▶ THE DATA
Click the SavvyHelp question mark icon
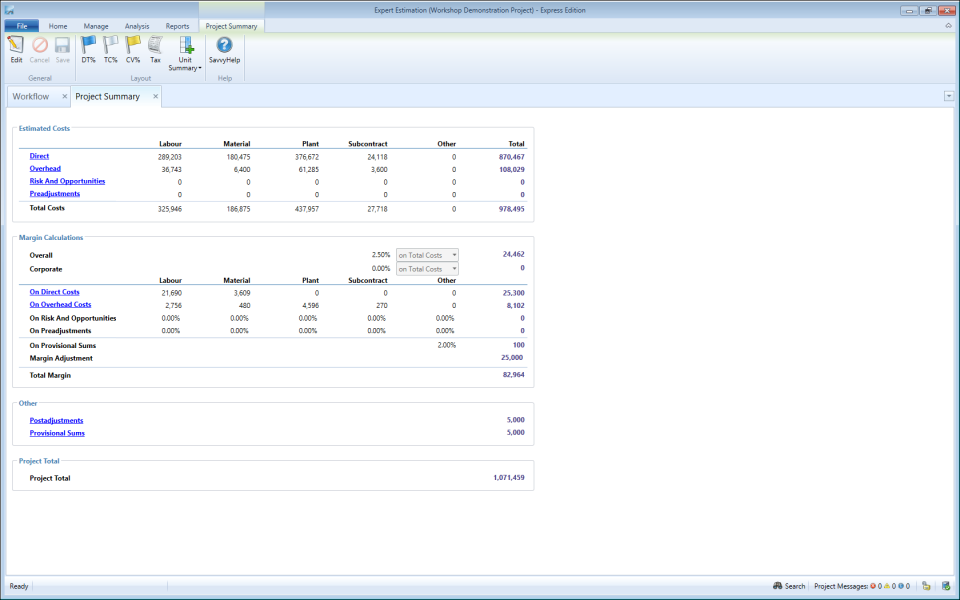This screenshot has height=600, width=960. point(223,44)
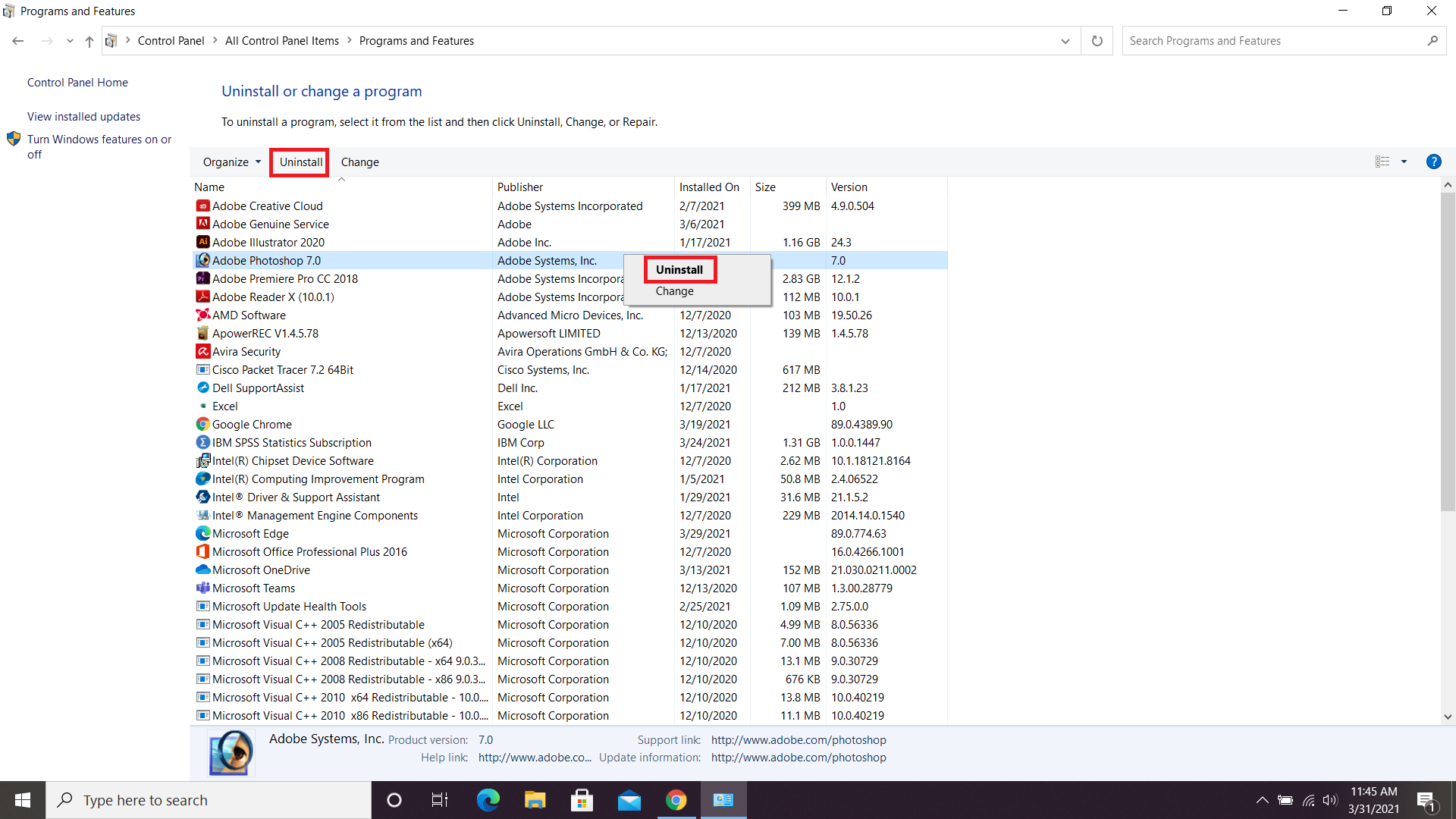1456x819 pixels.
Task: Click the navigation back arrow
Action: click(x=18, y=41)
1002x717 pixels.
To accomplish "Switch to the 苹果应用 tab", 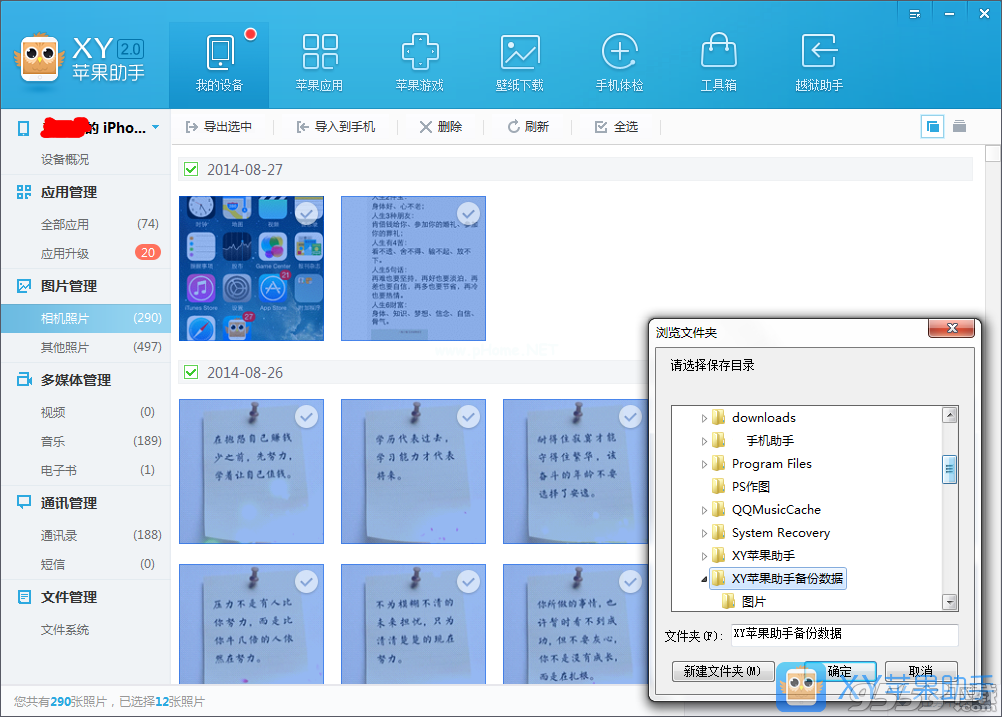I will pyautogui.click(x=320, y=60).
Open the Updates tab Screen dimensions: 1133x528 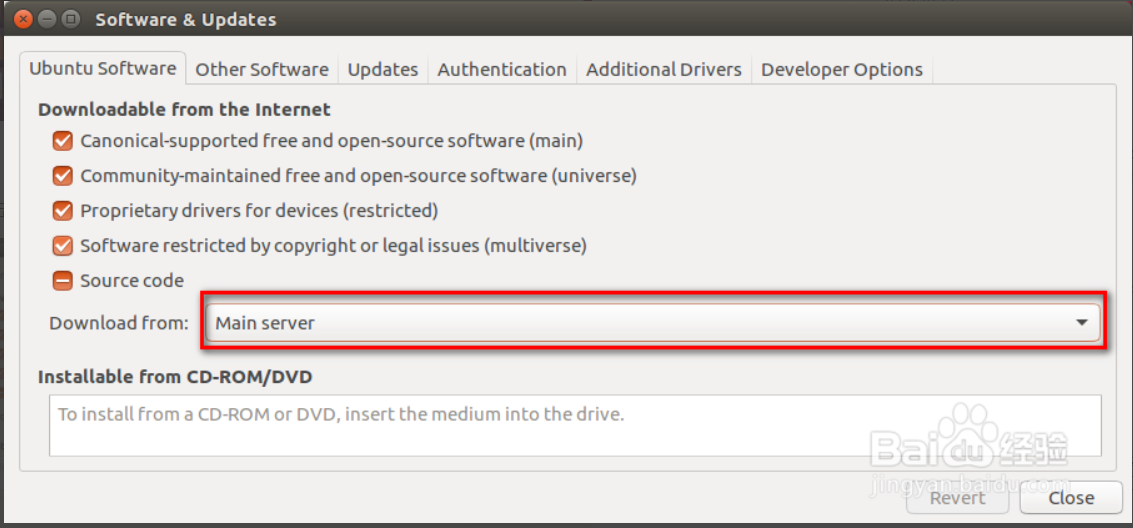(383, 70)
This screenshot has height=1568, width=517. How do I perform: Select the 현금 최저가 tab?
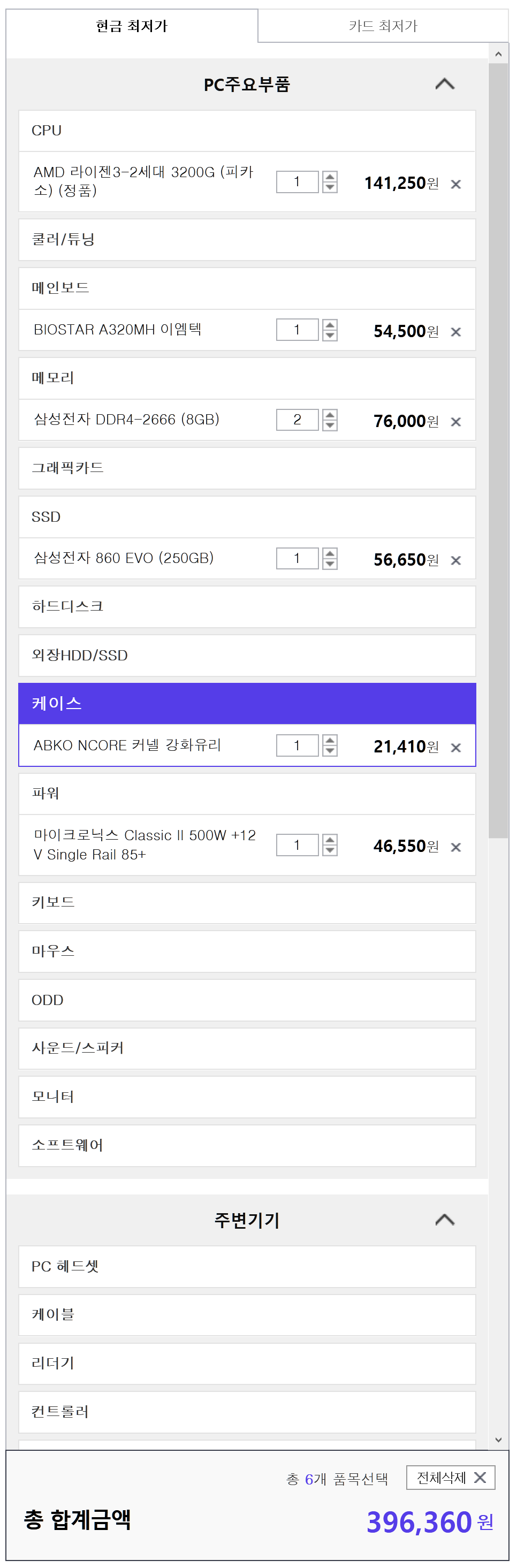[x=132, y=26]
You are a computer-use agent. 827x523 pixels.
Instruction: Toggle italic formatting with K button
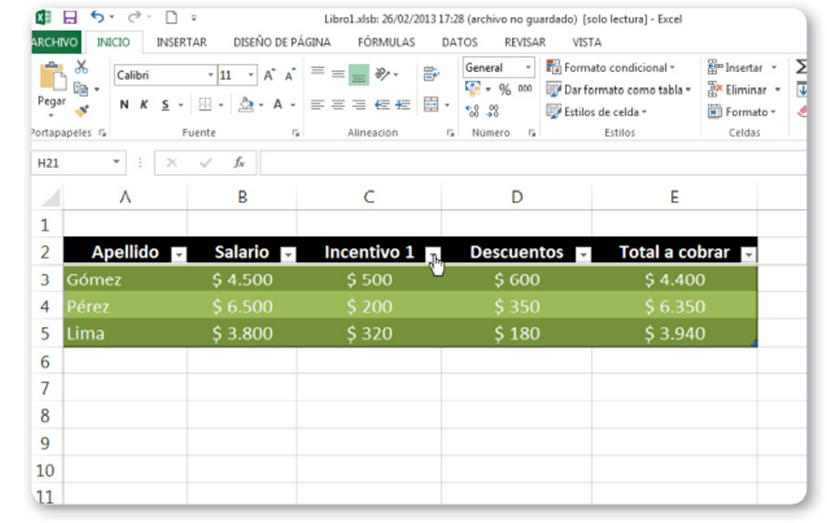(144, 105)
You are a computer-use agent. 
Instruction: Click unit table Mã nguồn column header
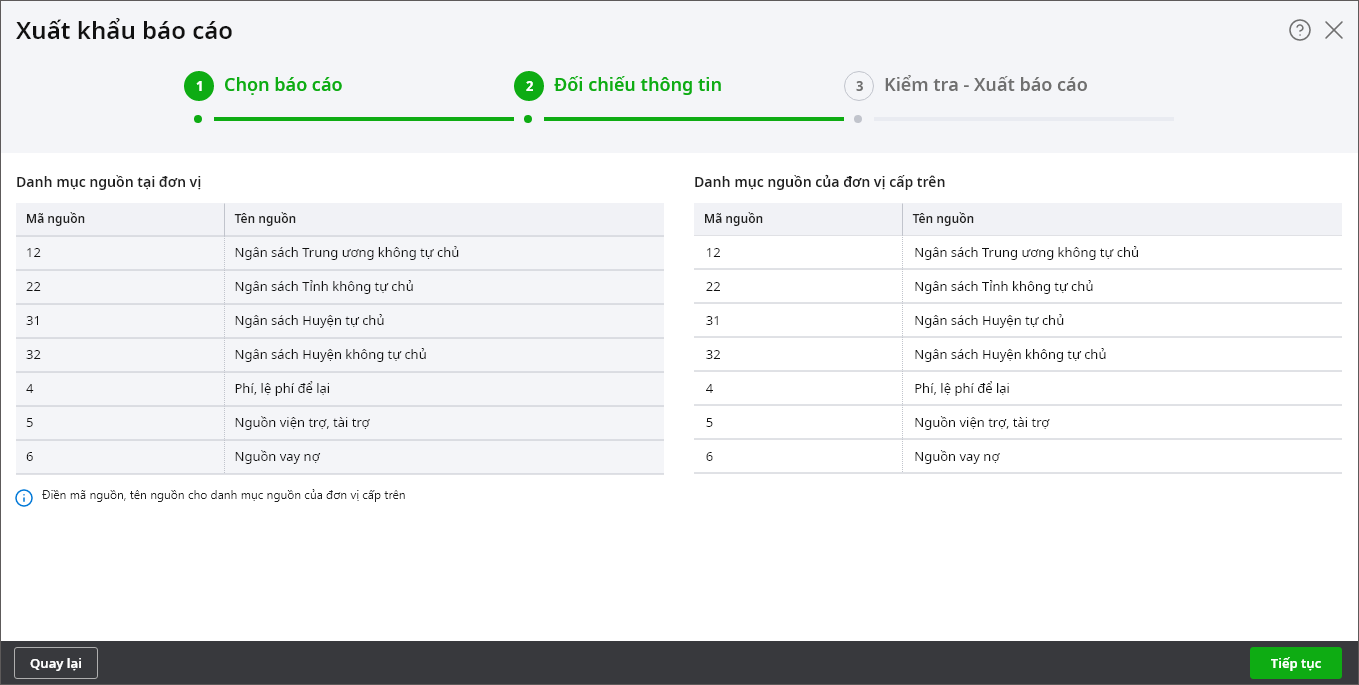(x=119, y=219)
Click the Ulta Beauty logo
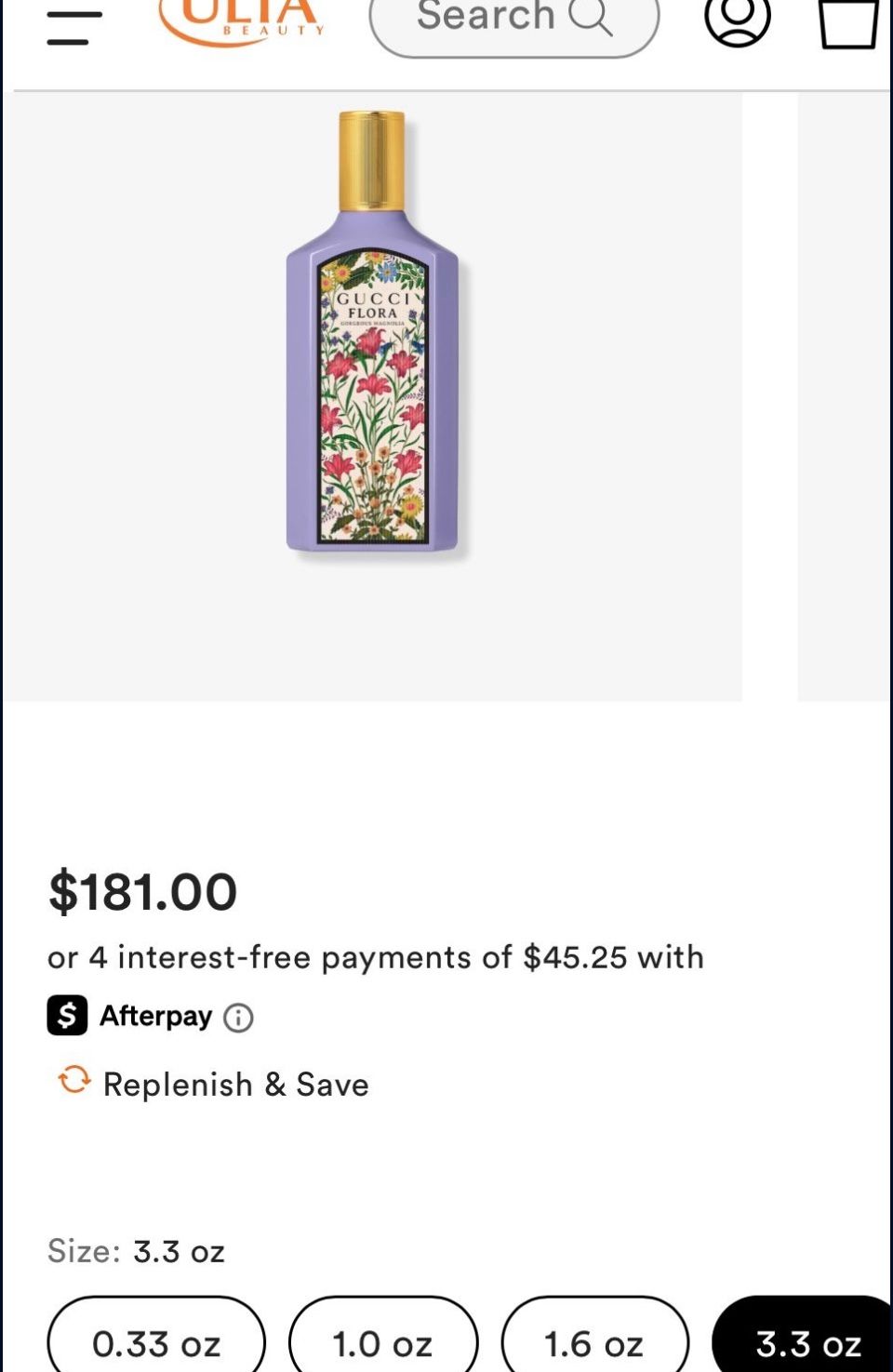The image size is (893, 1372). click(x=241, y=22)
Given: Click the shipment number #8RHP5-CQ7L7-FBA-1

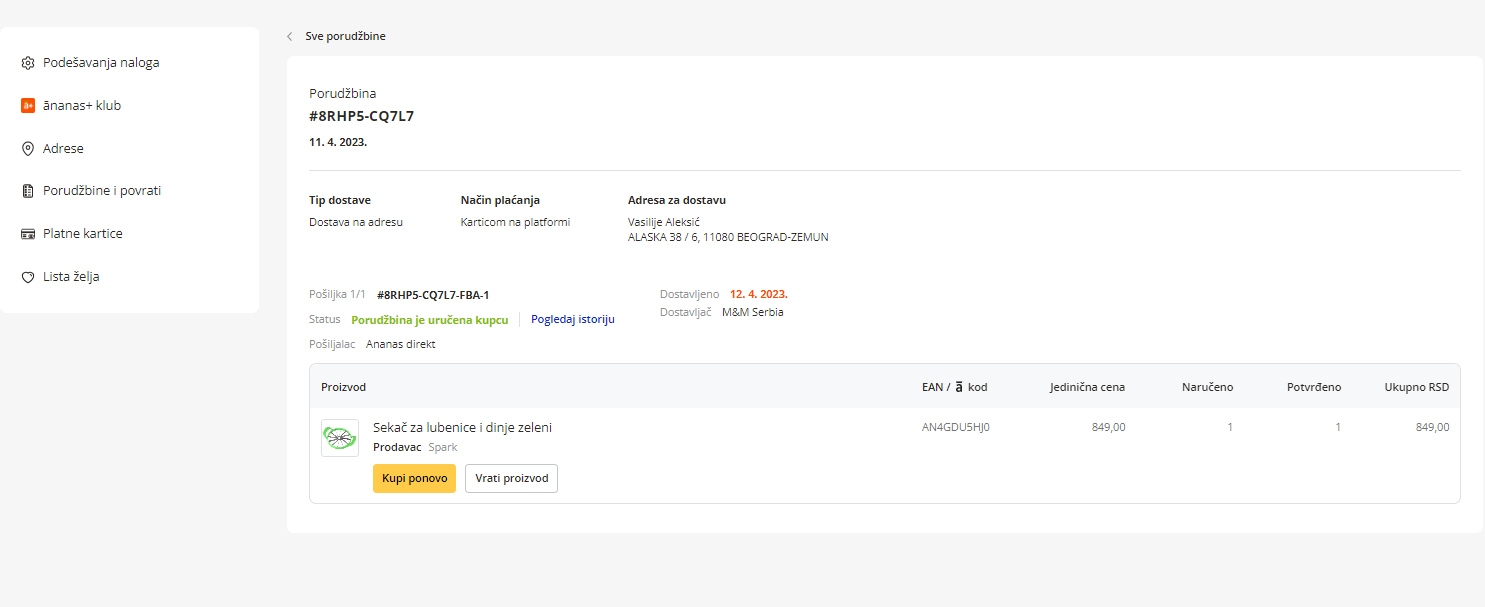Looking at the screenshot, I should pyautogui.click(x=433, y=295).
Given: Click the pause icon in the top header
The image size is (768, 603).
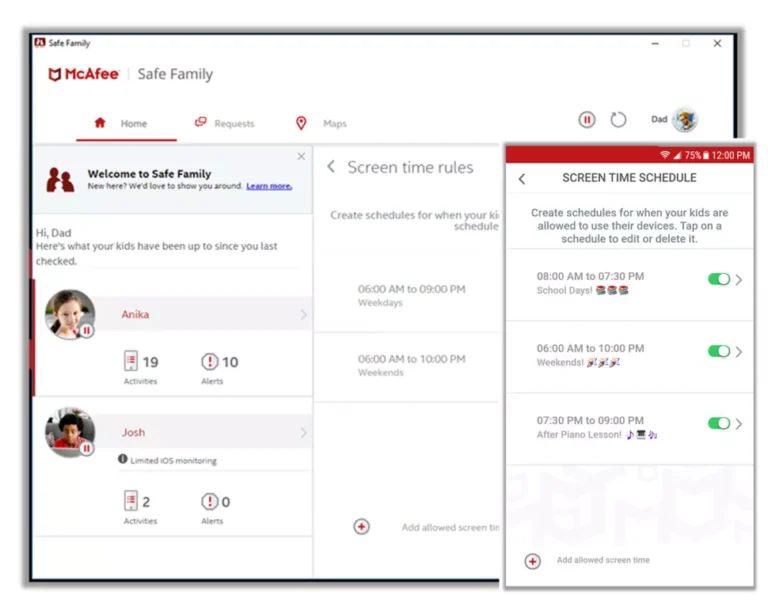Looking at the screenshot, I should point(587,120).
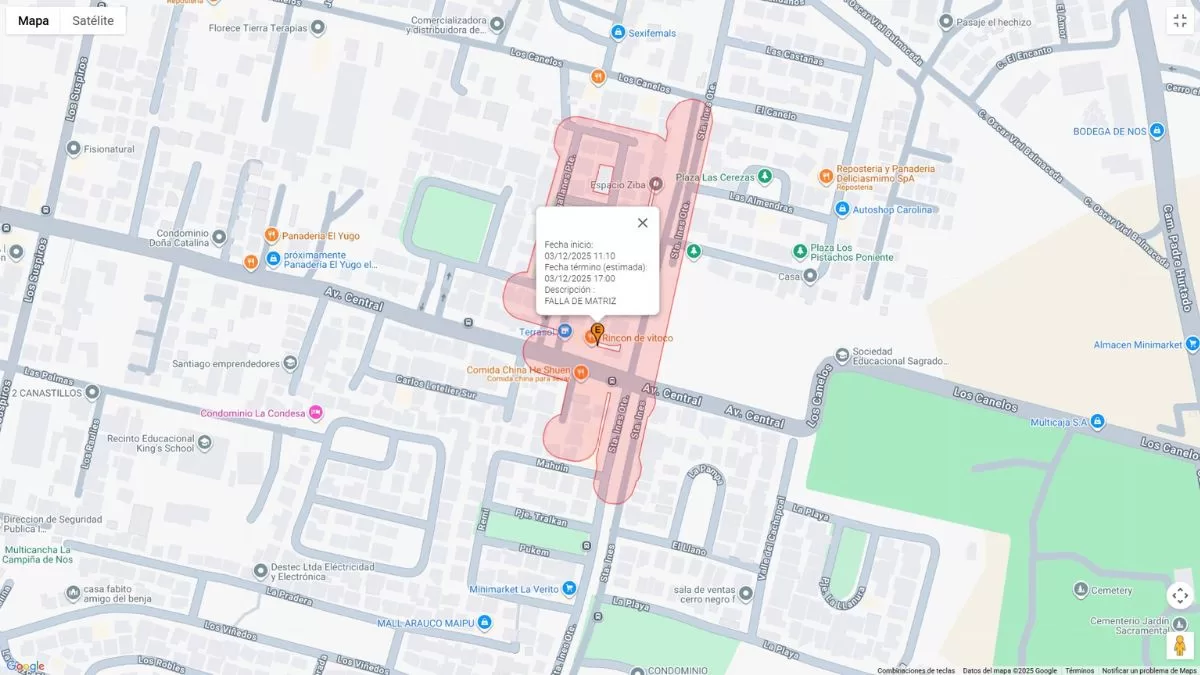Open the Condominio La Condesa lodging pin
The width and height of the screenshot is (1200, 675).
click(x=316, y=412)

▶ EXERCISE GOAL
Lines that hold the word "computer" are the ones to copy from the entries above.

▶ RESPONSE FOR THIS EXERCISE
You are a computer-use agent. 827x523 pixels.
You are a computer-use agent. 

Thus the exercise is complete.